Auch die FDP hätte gute Gründe, nicht weiter die Party zu verderben
Die FDP steht also mit ihrem Vorschlag zur Postdoc-Phase in der Ampelregierung alleine da. Dabei hätte sie sehr gute Gründe, sich gegenüber den Erkenntnissen der Diskussion endlich einsichtig zu zeigen. Am Freitag sagte der für das WissZeitVG zuständige Parlamentarische Staatssekretär Jens Brandenburg im DLF-Interview, es sei wichtig, die ‚besten Köpfe‘ für die deutsche Wissenschaft zu gewinnen und dort zu halten. (Dokumentiert wird dies vom folgenden Tweet des BMBF, der bei 277.2K Views ganze 154 Replies und 93 Quote Tweets verzeichnet, aber nur magere 58 Likes. Man braucht keinen Crashkurs zum Thema Ratio, um zu sehen, dass aus diesem Verhältnis nicht gerade allgemeine Begeisterung für den Vorstoß des BMBF spricht.)

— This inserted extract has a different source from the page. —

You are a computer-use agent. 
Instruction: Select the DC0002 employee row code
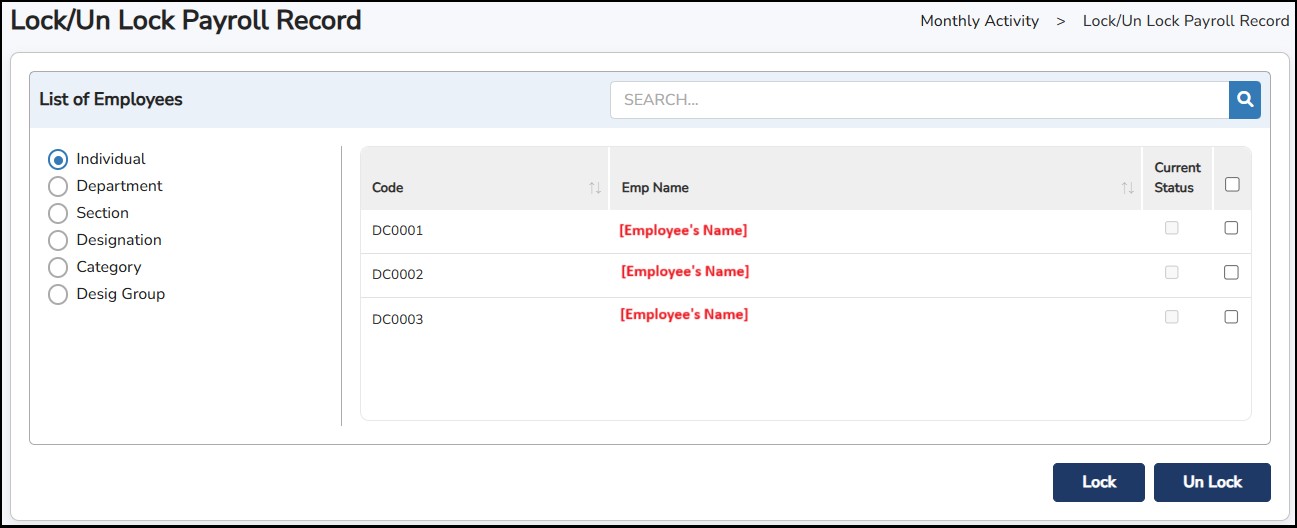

Was immer die besten Köpfe sein mögen (die Twitter-Community hat zu Recht mehrfach darauf hingewiesen, dass Wissenschaftler_innen nicht bloß aus Köpfen bestehen, sondern auch aus Körpern, die Essen, Wohnraum, Erholung und anderes benötigen): Wenn Deutschland konkurrenzfähige Arbeitsbedingungen in der Wissenschaft anbieten möchte, die mit den Bedingungen im Ausland und der freien Wirtschaft mithalten können, dann darf aus einem Referentenentwurf mit einer 4+2-Regelung für die Postdoc-Phase kein Gesetz werden. Wenn die FDP ihre eigene Zielsetzung wirklich ernst nimmt, kann sie nicht wollen, dass durch ein Gesetz, das weiterhin ständige Personalrotation ermöglicht, die zu gewinnenden Köpfe mitsamt der daran hängenden Menschen von der Arbeit in der deutschen Wissenschaft abgeschreckt werden. Dass die Grünen und die SPD diese Problematik auf dem Schirm haben und sich nachdrücklich für attraktive Arbeitsbedingungen einsetzen, ist hingegen sehr erfreulich.

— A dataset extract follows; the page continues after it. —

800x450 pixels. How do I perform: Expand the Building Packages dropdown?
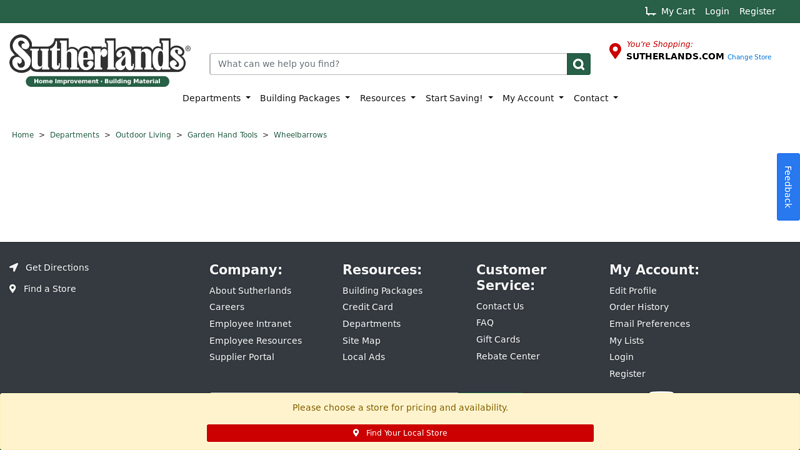pyautogui.click(x=304, y=98)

Ein Gesetz, das so viele Fehlanreize setzen würde wie der aktuelle Referentenentwurf, wäre eine Bedrohung für den Wissenschaftsstandort Deutschland. Es ist daher kaum zu überschätzen, wie wichtig es ist, die Ausgestaltung der Postdoc-Phase im Gesetzgebungsverfahren nochmals anzupassen. Zwei Punkte sind insbesondere zu beachten, damit die Reform des WissZeitVG eine wird, die den Namen auch verdient: Die Postdoc-Befristung vor der Anschlusszusage sollte auf maximal zwei Jahre gekürzt werden, um das Personalrotationskarussell auszubremsen – und es sollte mittels einer Befristungshöchstquote eine Reduzierung der derzeit überbordenden Anzahl befristeter Stellen im Postdoc-Bereich sichergestellt werden. Das wäre weit mehr als ein Geschenk für #IchBinHanna: es wäre die Rettung für das deutsche Wissenschaftssystem.